- Bordelonville Location within the state of Louisiana
- Coordinates: 31°05′58″N 91°53′05″W﻿ / ﻿31.09944°N 91.88472°W
- Country: United States
- State: Louisiana
- Parishes: Avoyelles

Area
- • Total: 4.35 sq mi (11.26 km^{2})
- • Land: 4.35 sq mi (11.26 km^{2})
- • Water: 0 sq mi (0.00 km^{2})
- Elevation: 49 ft (15 m)

Population (2020)
- • Total: 458
- • Density: 105.3/sq mi (40.67/km^{2})
- Time zone: UTC-6 (Central (CST))
- • Summer (DST): UTC-5 (CST)
- ZIP code: 71320
- FIPS code: 22-08745
- GNIS feature ID: 2586668

= Bordelonville, Louisiana =

Bordelonville is an unincorporated community and census-designated place (CDP) in Avoyelles Parish, Louisiana, United States. As of the 2020 census, Bordelonville had a population of 458.

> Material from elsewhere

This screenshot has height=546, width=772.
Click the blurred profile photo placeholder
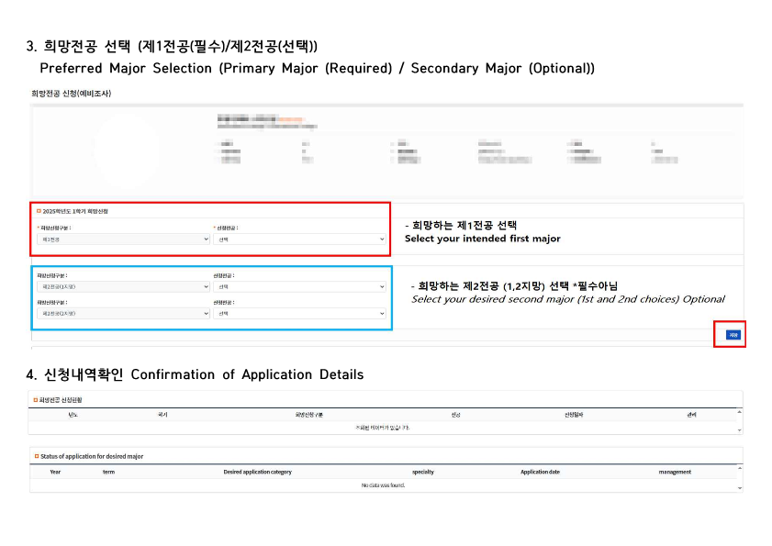(129, 147)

Bordelonville is located along Bayou des Glaises and Louisiana Highway 451, 17 mi east of Marksville, the parish seat.
==Demographics==

Bordelonville was first listed as a census designated place in the 2010 U.S. census.

Historical population
| Census | Pop. | Note | %± |
| 2010 | 525 |  | — |
| 2020 | 458 |  | −12.8% |
U.S. Decennial Census

==Education==
The town was formerly home to Bordelonville High School, which seems to have closed some time in the 1980s. The building still stands today at 4462 Highway 451. The Town is part of the Avoyelles Parish School Board.
==Etymology==
Bordelonville was named for Remi Bordelon, who was instrumental in getting the town a post office.